Dataset entries
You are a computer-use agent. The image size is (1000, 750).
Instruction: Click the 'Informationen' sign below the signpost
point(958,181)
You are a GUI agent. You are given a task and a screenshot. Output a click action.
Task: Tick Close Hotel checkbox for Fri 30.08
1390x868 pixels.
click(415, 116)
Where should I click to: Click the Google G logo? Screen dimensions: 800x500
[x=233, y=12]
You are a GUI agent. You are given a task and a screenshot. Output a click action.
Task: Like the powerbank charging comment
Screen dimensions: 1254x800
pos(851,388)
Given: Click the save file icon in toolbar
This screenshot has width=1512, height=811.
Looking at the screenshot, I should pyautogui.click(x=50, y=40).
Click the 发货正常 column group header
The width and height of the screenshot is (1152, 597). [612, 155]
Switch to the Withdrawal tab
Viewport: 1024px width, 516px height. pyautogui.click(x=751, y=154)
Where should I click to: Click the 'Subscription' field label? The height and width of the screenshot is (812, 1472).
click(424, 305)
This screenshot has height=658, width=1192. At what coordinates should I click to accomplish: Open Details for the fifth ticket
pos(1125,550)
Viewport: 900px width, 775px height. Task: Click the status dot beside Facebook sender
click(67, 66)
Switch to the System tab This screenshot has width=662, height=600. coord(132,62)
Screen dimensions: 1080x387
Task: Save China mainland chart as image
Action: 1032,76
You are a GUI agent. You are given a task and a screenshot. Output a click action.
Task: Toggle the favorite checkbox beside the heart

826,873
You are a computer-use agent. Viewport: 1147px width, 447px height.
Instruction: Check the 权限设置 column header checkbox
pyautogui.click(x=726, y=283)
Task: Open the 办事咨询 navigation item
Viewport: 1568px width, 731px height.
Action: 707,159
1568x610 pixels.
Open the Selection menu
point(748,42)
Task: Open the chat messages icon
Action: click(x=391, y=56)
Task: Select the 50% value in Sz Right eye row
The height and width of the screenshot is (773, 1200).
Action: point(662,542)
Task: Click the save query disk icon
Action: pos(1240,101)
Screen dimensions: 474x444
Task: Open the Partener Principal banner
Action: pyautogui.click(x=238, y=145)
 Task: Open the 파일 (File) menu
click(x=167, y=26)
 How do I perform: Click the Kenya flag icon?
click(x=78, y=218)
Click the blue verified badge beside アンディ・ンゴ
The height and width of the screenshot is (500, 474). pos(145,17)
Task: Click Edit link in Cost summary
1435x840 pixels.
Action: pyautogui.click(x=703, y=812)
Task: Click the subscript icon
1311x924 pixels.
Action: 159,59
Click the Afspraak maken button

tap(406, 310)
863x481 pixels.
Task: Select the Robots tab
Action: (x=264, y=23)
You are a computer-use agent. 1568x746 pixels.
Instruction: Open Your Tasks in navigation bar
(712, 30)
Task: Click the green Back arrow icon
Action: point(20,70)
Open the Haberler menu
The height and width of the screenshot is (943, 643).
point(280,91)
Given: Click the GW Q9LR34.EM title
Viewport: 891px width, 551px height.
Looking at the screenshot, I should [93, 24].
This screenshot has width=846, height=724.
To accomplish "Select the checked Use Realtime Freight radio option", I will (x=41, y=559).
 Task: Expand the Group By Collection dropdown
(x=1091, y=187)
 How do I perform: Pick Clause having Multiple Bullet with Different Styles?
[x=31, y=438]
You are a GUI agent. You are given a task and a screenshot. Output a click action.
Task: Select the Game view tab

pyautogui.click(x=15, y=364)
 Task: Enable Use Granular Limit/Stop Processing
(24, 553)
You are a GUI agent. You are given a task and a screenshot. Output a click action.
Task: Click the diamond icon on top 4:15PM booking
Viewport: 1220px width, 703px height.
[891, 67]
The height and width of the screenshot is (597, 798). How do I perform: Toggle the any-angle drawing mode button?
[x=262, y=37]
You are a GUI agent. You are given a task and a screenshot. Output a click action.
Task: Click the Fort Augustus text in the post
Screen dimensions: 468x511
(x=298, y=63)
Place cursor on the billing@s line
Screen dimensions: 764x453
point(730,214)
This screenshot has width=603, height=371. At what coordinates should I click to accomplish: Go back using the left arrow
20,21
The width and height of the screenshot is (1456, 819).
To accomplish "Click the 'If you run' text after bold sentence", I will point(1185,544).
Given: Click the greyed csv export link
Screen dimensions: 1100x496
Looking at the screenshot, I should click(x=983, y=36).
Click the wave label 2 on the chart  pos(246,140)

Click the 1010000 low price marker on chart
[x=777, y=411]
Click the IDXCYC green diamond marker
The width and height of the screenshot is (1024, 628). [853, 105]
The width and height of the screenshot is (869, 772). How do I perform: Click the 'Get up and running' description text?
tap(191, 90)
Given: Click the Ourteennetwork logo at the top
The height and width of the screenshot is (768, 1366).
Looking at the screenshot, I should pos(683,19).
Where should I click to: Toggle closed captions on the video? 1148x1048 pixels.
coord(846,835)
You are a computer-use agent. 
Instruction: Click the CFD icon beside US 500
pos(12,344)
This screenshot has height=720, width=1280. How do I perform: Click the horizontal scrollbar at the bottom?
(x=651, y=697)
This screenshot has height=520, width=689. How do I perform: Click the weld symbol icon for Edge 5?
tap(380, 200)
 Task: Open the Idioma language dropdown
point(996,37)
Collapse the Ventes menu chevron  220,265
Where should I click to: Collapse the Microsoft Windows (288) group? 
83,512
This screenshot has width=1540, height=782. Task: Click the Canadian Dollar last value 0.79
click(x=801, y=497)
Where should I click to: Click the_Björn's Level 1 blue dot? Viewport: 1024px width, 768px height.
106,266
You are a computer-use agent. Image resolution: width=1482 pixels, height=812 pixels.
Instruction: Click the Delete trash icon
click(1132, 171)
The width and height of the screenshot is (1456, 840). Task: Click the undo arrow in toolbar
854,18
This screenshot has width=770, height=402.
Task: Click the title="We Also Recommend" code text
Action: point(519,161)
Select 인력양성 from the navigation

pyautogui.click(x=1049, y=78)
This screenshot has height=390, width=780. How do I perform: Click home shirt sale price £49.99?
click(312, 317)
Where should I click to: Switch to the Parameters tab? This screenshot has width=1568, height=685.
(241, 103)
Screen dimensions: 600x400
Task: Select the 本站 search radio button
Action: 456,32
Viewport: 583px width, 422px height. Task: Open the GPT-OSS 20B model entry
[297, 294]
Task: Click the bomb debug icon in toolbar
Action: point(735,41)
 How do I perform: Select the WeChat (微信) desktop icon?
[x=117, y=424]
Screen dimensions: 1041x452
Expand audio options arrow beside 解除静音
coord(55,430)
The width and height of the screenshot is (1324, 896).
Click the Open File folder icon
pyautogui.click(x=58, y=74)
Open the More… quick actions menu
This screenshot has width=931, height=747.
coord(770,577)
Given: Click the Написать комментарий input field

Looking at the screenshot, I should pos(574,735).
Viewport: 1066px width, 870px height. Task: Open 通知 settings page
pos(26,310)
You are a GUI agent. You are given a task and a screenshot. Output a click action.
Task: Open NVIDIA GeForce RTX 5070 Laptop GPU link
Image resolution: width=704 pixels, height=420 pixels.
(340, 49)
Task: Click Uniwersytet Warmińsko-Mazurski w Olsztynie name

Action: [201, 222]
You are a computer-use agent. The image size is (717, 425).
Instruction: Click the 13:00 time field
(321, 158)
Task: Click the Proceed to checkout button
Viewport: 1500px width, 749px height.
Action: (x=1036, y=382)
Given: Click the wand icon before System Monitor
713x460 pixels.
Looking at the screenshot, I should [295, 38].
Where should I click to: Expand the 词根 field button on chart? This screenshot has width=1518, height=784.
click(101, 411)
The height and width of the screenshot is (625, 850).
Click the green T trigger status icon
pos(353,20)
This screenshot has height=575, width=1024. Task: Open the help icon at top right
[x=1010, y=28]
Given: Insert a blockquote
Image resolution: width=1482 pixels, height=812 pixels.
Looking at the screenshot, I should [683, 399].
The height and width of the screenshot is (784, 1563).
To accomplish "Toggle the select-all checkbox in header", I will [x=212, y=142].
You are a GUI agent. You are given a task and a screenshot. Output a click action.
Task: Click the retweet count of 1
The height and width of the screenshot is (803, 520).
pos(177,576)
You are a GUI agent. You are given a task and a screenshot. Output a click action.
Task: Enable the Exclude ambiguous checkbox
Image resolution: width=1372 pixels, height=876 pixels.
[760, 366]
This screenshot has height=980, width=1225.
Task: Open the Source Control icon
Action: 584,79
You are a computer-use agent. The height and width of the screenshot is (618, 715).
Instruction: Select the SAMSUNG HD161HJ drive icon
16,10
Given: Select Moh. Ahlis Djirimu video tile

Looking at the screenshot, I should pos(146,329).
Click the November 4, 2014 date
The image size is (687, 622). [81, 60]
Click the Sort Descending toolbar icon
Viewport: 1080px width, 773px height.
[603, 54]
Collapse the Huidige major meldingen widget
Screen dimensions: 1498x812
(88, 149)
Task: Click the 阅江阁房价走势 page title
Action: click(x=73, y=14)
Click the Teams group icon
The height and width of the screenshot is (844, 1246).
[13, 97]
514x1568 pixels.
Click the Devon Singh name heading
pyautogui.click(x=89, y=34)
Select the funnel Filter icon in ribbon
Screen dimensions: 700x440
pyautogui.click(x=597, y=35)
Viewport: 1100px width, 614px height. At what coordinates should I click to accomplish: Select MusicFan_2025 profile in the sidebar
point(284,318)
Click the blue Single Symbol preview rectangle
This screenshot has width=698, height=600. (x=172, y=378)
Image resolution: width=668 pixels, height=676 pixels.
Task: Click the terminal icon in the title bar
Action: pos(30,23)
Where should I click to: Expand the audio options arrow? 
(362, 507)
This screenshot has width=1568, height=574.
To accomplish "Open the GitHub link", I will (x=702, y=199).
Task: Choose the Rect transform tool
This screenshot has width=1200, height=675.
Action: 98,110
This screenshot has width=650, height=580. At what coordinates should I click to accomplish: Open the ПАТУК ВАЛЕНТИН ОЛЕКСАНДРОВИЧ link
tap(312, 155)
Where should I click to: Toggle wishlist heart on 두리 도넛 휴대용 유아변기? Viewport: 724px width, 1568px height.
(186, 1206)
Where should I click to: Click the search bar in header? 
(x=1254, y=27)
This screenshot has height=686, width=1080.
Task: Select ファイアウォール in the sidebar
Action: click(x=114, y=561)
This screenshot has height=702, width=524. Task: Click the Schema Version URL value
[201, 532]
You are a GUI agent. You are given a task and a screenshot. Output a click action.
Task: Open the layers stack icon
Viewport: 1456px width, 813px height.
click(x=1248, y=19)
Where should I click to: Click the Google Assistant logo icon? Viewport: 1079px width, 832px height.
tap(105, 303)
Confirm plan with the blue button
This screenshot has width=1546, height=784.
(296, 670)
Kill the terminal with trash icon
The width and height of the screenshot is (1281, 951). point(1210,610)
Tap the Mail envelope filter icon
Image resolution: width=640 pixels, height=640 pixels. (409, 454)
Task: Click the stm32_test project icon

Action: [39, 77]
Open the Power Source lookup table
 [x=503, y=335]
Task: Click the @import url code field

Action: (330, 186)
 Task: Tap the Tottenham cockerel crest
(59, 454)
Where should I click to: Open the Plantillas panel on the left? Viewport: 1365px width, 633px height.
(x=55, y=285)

● Exercise aim
Set apart and copy each line of the records that holds the word "will".

● Task answer
To accomplish "Select the checked Use Realtime Freight radio option", I will (x=41, y=559).
To accomplish "Click the 'If you run' text after bold sentence", I will point(1185,544).
To accomplish "Toggle the select-all checkbox in header", I will [x=212, y=142].
To accomplish "Open the GitHub link", I will (x=702, y=199).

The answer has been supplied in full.